▸ **PROBLEM TO WORK ON**
Since only the words are wanted, reproduce every entry exactly and leave the images behind.

▸ **Records from a dataset**
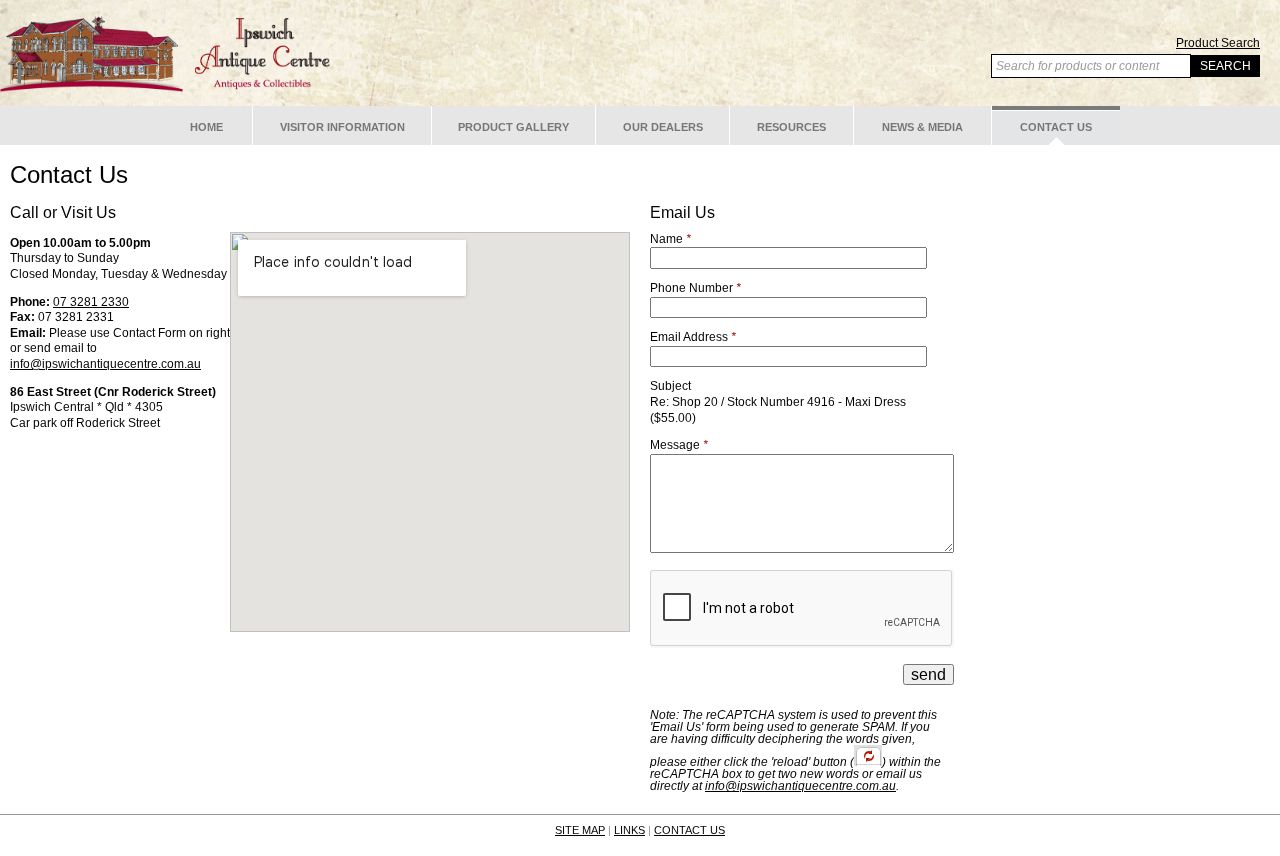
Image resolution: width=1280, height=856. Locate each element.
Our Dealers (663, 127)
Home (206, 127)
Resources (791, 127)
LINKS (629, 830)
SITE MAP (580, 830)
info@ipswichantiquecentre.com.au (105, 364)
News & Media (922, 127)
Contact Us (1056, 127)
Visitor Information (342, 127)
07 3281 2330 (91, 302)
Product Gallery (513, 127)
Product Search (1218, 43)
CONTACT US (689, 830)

▸ **ANSWER**
Image resolution: width=1280, height=856. Locate each element.
Our Dealers (663, 127)
Home (206, 127)
Resources (791, 127)
LINKS (629, 830)
SITE MAP (580, 830)
info@ipswichantiquecentre.com.au (105, 364)
News & Media (922, 127)
Contact Us (1056, 127)
Visitor Information (342, 127)
07 3281 2330 (91, 302)
Product Gallery (513, 127)
Product Search (1218, 43)
CONTACT US (689, 830)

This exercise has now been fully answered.